Hors de nos frontières, des auteurs comme Michael Moorcock n'hésitent pas à clamer haut et fort l'admiration qu'ils ont pour Métal Hurlant. Aux Etats-Unis, l'idée – le concept comme on dit – fait florès et une édition américaine voit le jour et sous son impulsion un film d'animation sortira en 1981 avec une B.O où figureront tout ce que le rock graisseux compte alors de référence, du Blue Oÿster Cult à Cheap Trick en passant par Grand Funk Railroad et Black Sabbath.

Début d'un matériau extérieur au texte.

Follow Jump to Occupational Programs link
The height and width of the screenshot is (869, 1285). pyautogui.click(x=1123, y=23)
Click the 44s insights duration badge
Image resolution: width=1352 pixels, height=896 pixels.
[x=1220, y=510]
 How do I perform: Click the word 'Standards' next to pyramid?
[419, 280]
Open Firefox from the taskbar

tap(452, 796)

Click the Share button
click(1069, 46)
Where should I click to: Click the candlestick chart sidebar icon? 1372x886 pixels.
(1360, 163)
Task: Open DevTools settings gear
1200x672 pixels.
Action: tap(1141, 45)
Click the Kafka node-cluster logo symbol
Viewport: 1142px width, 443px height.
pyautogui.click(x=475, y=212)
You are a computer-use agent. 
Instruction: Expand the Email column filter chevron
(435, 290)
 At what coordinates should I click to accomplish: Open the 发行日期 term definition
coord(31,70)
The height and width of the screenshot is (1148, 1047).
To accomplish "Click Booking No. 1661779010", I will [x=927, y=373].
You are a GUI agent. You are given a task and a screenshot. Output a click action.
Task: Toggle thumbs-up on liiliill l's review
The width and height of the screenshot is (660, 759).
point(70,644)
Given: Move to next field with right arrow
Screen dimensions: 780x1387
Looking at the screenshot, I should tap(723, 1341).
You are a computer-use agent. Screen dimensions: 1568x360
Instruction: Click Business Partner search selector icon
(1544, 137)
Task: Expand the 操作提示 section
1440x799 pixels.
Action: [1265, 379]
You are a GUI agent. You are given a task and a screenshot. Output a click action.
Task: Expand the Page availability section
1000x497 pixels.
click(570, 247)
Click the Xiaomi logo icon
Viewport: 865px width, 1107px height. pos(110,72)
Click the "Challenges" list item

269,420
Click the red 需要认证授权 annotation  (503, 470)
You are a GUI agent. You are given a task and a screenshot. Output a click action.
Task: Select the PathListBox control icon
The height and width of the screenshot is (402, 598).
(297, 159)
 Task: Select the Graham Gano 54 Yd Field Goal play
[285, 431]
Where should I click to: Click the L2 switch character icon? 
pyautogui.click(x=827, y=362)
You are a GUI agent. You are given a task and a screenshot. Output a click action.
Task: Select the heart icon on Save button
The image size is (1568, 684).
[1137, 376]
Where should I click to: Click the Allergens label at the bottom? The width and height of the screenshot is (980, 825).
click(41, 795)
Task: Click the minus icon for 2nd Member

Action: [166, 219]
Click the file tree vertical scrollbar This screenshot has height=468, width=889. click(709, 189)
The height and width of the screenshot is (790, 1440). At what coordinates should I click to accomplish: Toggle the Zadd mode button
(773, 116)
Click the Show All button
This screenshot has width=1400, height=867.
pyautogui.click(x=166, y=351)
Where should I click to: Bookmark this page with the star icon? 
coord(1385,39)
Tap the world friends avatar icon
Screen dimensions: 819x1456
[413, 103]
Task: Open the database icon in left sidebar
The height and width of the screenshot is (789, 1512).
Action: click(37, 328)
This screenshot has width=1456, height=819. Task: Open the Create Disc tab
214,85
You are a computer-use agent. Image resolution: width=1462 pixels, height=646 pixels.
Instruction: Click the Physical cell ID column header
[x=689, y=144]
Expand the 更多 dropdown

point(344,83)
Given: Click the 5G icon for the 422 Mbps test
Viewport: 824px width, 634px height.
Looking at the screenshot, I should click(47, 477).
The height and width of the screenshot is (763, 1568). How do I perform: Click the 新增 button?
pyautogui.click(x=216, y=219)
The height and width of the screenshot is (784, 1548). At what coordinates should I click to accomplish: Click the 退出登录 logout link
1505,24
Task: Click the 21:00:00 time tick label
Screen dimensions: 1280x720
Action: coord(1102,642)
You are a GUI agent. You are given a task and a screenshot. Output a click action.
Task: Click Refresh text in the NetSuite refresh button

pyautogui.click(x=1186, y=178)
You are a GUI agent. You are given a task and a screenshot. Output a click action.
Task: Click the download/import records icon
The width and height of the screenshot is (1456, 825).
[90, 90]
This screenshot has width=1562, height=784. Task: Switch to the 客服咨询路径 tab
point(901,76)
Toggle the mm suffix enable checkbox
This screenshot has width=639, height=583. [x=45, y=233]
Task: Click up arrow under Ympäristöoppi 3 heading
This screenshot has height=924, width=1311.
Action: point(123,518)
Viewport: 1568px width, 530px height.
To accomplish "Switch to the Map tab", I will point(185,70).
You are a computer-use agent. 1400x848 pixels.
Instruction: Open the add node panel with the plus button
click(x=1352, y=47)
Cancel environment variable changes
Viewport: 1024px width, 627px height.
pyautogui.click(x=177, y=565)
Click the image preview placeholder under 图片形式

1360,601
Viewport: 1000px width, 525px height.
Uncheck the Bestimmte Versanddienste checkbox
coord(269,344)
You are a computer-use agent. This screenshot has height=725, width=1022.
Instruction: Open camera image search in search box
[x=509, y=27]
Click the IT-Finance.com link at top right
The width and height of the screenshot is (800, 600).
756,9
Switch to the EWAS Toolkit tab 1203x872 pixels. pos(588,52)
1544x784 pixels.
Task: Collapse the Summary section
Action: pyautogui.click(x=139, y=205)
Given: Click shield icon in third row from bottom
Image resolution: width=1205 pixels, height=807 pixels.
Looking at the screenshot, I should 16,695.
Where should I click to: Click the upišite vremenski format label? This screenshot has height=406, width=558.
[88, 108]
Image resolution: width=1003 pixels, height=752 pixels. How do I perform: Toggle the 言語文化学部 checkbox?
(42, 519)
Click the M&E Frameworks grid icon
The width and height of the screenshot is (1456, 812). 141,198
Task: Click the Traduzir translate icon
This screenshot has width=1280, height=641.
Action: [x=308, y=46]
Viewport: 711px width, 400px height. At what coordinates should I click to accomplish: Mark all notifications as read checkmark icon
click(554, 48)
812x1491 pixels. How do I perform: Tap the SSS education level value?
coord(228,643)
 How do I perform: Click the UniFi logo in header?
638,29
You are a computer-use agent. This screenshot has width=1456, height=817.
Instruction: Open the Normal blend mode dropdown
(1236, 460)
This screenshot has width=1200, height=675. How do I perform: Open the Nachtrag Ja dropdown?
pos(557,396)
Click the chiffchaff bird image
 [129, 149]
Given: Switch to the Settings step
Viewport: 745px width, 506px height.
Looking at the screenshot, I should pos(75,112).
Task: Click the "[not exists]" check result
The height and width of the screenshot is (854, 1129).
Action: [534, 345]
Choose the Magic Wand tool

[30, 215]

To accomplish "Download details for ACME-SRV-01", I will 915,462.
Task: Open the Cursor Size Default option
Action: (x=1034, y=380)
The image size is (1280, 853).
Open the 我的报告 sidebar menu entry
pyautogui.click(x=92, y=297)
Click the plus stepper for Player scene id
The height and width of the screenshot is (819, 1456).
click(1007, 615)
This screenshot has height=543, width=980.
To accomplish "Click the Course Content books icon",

Et puis sonnera l'heure de la déroute. Atteint de gigantisme, miné par les divisions internes et les querelles de personnes, le vaisseau finira par s'échouer en 1987, ne survivant que le temps d'un spasme au départ de la rédaction en chef d'un Dionnet usé et au bout du rouleau.
En douze ans Métal Hurlant aura fait passer sur un tout autre plan les cultures alternatives et changé la face de la BD. C'est cette épopée que Gilles Poussin et Christian Marmonnier ont choisi de raconter sous forme d'interviews croisées. Ordonnées chronologiquement, par époque, et introduisant en tête de chapitre le "casting" des intervenants, c'est une alternative vivante et plutôt burnée au descriptif plan plan généralement d'usage dans ce type d'exercice. Burnée parce que les vieux comptes se règlent encore à grands jets d'acides, mais tout le monde joue le jeu, et spécialement Jean-Luc Fromental, l'éditeur de ce monument qui encaisse pourtant son comptant d'alacrité dans les entretiens.
Si l'iconographie de cette partie consacrée à l'histoire du journal est riche, ce n'est rien comparé à la deuxième moitié, qui rassemble planches, couvertures et dessins tirés des quelques 196 numéros que Métal Hurlant a légué à la postérité. On ressort de cet album de souvenirs un peu nostalgique, reconnaissant surtout et enthousiasmé, avec l'impression de faire, nous aussi, un peu partie de la famille. Et si comme Jean-Pierre Dionnet l'avait en son temps constaté, cette année encore pour Noël il n'y a pas l'ombre d'une soucoupe volante à l'horizon, il y a quelque part un vieux barbu en rouge qui travaille ses dorsaux, parce que sa hotte va peser lourd cette année.